Tester’s Dictionary: “F” for “Flaky Tests”

Published in

TestAutonation

6 min readJan 4, 2022

If you have ever built or worked on a testing framework, then you probably experienced “Flaky tests”, if not you are one of the lucky few. Flaky tests are inconsistent tests which provide different results (pass or fail) for different test runs. The primary challenge is determining the reason for these ad hoc failures. The Flaky test phenomenon is most common for e2e tests built with Selenium.

Many people, starting from Developers to Project Managers and Release Managers rely on test results. Based on these results they can decide whether or not to release a new version or merge the latest code changes to the main branch. Unstable tests will cause unnecessary delays, ultimately affecting releases and the team’s efficiency.

What shall we do with these unstable, flaky tests?

Unfortunately, the most common thing to do is ignore them — “ We will fix it later, let’s proceed with the release… “

I used to work on the 8th floor of a Business tower. When I joined the company, we used to have frequent fire drills (without any prior notice), instead of getting up and following protocol, we just learned to ignore the annoying sound of the fire alarm and kept on working. The warning, whose purpose was to alert and save us from danger, didn’t serve its purpose anymore. Just imagine the situation when one day it will not just be a drill. Have you noticed the similarities yet?

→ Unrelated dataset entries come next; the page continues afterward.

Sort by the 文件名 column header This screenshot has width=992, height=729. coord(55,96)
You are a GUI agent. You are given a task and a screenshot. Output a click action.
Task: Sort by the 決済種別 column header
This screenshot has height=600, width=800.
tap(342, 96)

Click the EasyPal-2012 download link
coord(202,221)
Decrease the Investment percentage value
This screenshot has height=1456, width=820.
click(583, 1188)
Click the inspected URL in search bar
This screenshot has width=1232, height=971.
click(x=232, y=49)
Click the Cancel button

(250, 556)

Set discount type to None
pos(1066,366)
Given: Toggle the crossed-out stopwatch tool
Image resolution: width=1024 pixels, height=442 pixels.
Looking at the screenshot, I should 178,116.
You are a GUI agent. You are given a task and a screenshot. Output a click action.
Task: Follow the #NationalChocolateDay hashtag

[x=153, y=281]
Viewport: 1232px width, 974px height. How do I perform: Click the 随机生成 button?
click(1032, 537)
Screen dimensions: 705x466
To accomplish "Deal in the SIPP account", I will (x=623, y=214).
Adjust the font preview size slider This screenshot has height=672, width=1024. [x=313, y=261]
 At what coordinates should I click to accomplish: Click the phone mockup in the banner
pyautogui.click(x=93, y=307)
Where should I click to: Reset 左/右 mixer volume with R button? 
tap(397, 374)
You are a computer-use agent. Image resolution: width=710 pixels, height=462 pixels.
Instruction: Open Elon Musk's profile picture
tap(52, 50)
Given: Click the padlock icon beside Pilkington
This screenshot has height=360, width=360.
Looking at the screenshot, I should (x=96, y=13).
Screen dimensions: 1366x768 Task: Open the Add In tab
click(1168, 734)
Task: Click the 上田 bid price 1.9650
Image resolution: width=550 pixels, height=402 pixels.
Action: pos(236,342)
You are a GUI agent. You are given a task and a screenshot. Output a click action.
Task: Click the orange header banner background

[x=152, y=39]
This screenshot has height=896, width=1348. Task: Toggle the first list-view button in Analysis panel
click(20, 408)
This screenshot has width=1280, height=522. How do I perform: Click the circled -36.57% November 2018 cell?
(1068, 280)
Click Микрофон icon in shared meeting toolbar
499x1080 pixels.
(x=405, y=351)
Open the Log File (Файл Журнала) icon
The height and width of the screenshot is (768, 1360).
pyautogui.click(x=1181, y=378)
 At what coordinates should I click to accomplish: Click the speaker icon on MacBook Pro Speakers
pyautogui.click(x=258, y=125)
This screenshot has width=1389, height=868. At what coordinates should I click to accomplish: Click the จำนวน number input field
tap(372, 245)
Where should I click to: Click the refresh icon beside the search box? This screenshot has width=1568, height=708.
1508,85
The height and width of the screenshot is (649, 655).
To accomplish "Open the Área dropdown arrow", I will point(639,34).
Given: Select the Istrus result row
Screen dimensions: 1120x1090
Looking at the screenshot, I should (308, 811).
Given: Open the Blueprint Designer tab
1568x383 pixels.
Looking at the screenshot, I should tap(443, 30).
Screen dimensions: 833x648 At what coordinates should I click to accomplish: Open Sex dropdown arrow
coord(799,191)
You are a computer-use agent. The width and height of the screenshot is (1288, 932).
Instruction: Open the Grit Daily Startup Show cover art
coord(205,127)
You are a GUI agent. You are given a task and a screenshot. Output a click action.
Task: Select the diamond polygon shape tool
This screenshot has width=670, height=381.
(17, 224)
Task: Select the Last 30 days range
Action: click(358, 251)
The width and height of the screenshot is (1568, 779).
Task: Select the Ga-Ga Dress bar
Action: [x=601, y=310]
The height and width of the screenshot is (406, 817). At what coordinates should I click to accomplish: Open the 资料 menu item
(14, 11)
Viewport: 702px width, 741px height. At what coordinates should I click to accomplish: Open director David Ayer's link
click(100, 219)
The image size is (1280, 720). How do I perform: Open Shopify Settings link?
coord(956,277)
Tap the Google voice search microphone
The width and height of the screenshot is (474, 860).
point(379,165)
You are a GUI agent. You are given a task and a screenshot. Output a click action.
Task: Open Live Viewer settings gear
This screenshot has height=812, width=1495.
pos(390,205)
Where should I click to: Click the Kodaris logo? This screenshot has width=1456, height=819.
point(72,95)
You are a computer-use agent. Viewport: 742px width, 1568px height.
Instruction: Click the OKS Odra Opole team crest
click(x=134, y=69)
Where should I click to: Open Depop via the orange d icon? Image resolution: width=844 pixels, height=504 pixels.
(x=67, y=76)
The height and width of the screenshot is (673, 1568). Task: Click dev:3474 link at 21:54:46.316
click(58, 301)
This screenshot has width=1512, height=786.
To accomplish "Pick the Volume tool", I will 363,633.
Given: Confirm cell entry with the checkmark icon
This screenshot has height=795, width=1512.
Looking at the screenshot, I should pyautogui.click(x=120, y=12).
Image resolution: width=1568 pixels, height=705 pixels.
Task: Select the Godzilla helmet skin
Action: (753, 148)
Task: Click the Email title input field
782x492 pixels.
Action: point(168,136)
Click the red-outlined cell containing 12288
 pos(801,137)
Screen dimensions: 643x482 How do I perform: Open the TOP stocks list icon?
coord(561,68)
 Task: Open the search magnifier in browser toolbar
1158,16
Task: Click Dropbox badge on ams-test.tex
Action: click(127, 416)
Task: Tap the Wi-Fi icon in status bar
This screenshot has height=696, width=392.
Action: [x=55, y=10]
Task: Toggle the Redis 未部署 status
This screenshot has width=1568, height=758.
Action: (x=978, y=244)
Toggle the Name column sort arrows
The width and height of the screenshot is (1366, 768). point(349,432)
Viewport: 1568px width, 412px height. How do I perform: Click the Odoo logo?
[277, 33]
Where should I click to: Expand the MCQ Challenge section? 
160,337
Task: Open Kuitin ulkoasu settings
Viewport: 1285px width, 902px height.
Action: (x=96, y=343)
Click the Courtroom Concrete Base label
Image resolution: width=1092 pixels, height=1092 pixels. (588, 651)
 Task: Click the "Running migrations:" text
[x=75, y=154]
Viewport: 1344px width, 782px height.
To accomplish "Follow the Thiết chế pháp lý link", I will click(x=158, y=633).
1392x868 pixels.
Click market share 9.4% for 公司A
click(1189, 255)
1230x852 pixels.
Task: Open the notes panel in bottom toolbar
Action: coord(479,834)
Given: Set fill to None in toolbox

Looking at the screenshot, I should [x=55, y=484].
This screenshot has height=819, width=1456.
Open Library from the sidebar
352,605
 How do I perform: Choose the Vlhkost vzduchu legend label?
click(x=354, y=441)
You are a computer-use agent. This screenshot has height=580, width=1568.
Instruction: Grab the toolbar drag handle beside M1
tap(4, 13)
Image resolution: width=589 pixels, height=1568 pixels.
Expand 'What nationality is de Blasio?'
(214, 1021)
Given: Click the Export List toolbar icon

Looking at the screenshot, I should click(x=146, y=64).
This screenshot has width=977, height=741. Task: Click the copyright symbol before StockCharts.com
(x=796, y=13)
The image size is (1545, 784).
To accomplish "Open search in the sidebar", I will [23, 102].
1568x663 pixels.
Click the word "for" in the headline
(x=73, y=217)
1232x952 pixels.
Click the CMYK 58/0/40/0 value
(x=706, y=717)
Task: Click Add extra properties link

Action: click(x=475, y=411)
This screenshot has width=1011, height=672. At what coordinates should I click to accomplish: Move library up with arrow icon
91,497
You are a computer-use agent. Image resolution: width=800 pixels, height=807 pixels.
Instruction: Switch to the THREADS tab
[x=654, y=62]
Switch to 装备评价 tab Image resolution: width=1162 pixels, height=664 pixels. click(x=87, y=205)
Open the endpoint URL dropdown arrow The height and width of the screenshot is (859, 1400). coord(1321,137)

There’s no doubt that ignoring these tests or disabling them is the fastest solution. However, are we sure that this is the best solution? Those tests were created to test a particular functionality in our system and notify us when there’s something wrong with the code; Making them inactive will decrease the coverage and our confidence in the system. Flaky tests are still better, than not to having any tests at all for that particular domain (feel free to leave us a comment if you do not agree 😉 ). The cost of following up and investigating these failures may still be more feasible than performing the tests manually every the time. Do I even need to mention the cost of ignoring flaky tests — the related manual checks will not be executed, and you have to rollback on production…

But what are the reasons?

You have to be an outstanding detective if you want to find out the cause of the flaky tests. Thank God, there’s no silver bullet for the fix (I will explain later, why is this a good thing), you have to explore and investigate many areas, network calls, 3rd party integrations, browsers compatibility issues, etc. The next sections are just hints, where the cause of the flakiness can hide.

Test related reasons

Poor UI element locators : no, long XPath does not look professional at all. Try to use IDs or CSS selectors wherever it is possible.
Non-deterministic/Undefined behaviors: Are you sure, that your tests bring value when their outcome is non-deterministic? Think again.
Test Data: Never, I mean NEVER share your automated test users with anyone. Yes, he just has to check something quickly. Next time when you run the tests, suddenly the user has a negative balance, or the account is blocked. Many more issues exist with test data, when they are out of sync, when their availability depends on the time of the execution, etc. You can consider using mock data, but don’t forget, that the real data can look different, so it depends on the case.
You may come across a situation where, your tests are passing on your Team Test System, but they start to fail on Staging. Why? Most probably it is due to another team merging new functionality. Well, communication issues can happen quickly.
Order of your tests: your tests should not depend on another test. If your test is a precondition for another test (e.g. is creating test data, registering a new user, etc.), you should consider reimplementing it.
Faker: yes, it is free and handy, but if you are running it very often, there’s a chance that it will generate an already existing email address during the registration. Try to clean up your Test Data after your tests to avoid such issues.
Extensive tests are more likely to be flaky: if your test is too long and you are doing too many steps in it, there’s a higher chance that one of the steps will fail.
AJAX calls in your app: Although Selenium and WebDriver are good at waiting for the SYNCHRONOUS requests to finish, this does not always apply to ASYNCHRONOUS requests, unfortunately

Environment-related Reasons

Flaky 3rd party integration: whenever there are issues with the service, with the network, or the service is just too slow…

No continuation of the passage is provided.